"İyi misiniz?"
Biri yüzümü ellerinin arasına aldı. "Ecrin hanım?"
Ellerimi sıkı sıkı tuttuğum kulaklarımdan çektim. Akrep önüme eğilmiş endişeli gözlerle bana bakıyordu. "Yaralandınız mı?" diye sordu.
Başımı hayır anlamında salladım. Yavaş yavaş kendime geliyordum.
İki elimden tutup beni ayağa kaldırdı. Ortalık sakinleşmişti. Silah sesleri artık yoktu ama insan sesleri çoktu. Akrep beni tutup mekana soktuğunda sesler baya azalmıştı.
Bana bir sandalye çekip,oturttu. Beni şu an istediği gibi yönlendirebiliyordu çünkü kendime tamamen gelememiştim.
Elime bir su tutuşturdu ve önümde eğildi.
"İçin." dedi.
Suyu yavaşça içtim. İyi gelmişti.
"Daha iyi misiniz?" diye sordu.
"Ne oldu?" diye sordum sonunda konuşarak.
"Sizi öldürmek istediler." dedi. "Olan bu."
Ayağa kalktı.Sinirle başımda dolanmaya başladı. O sırada gözüm dışarıya kaydı. Bağırışmalar oluyordu.
Suyu bir tarafa bırakıp ayağa kalktım ve dışarıya çıktım.
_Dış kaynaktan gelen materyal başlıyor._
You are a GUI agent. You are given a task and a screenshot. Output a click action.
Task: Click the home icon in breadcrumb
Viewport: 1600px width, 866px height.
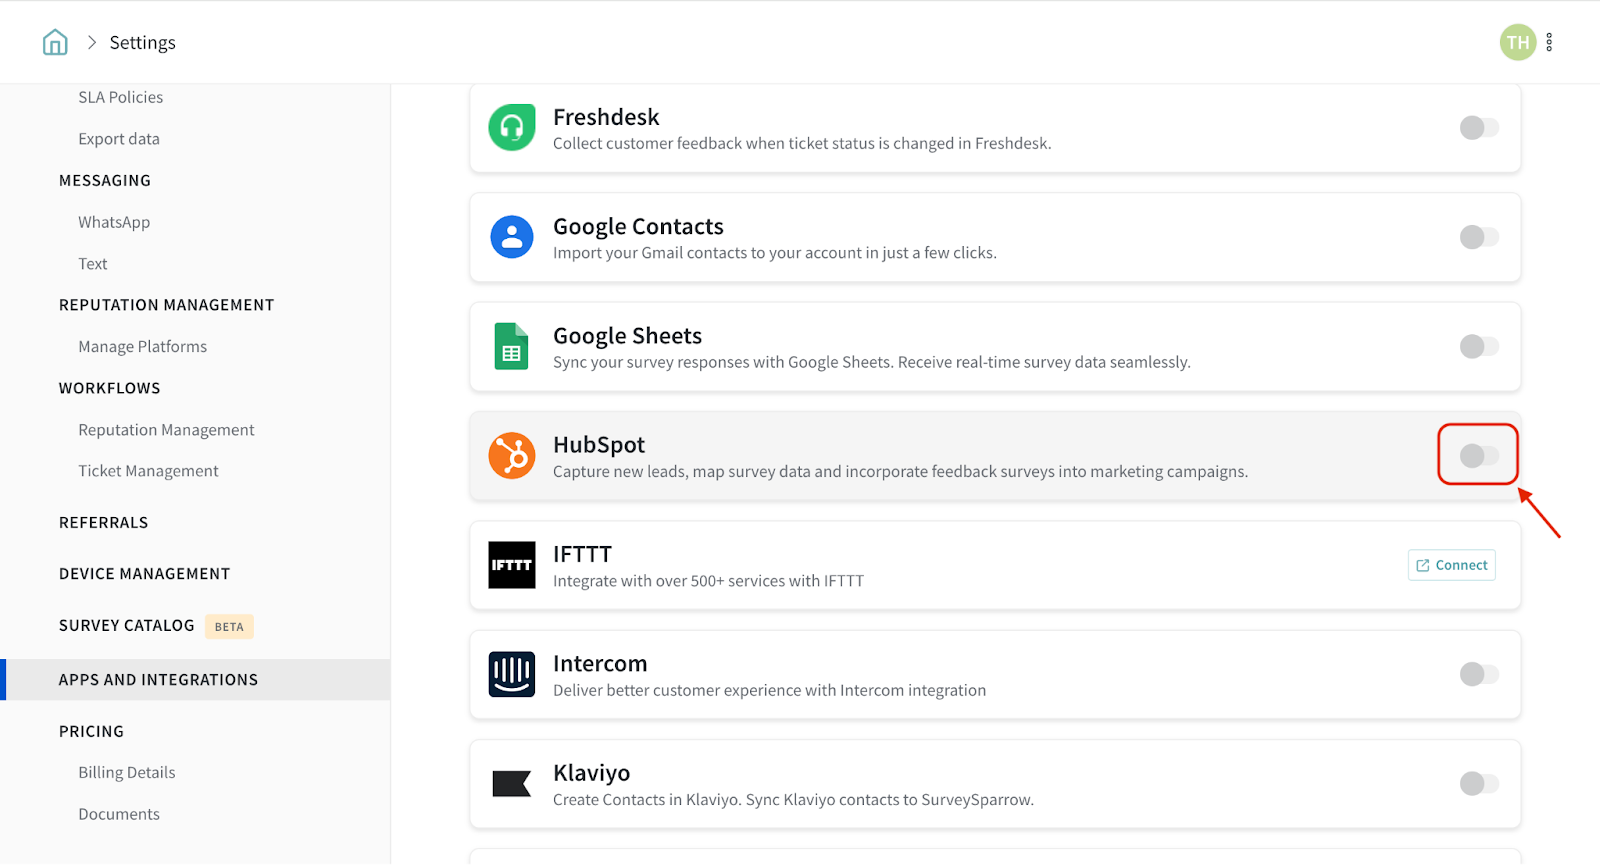(x=55, y=42)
Gözlerim bir çocuğun üstünde kitlendi. En fazla on beş yaşında bir çocuktu. Yerde yatan birinin yanına çökmüş ağlıyordu. Etraftakiler yardım bulmak için koşuşturuyorlardı.
Çocuğun neden ağladığı çok netti. "Baba!" diye ağlıyordu.
Ona doğru ilerledim. Yerde yatan adamı tanıyordum. Mekanda hep kapıda duruyordu. Her gün selamlaştığım Mervan abiydi.
Şaşkınca başında dikildim. Genç çocuk bana baktı. Bende ona baktım ve o bir anda ayağa fırladı. Beni tutacakken araya bir kaç kişi girip engel oldu.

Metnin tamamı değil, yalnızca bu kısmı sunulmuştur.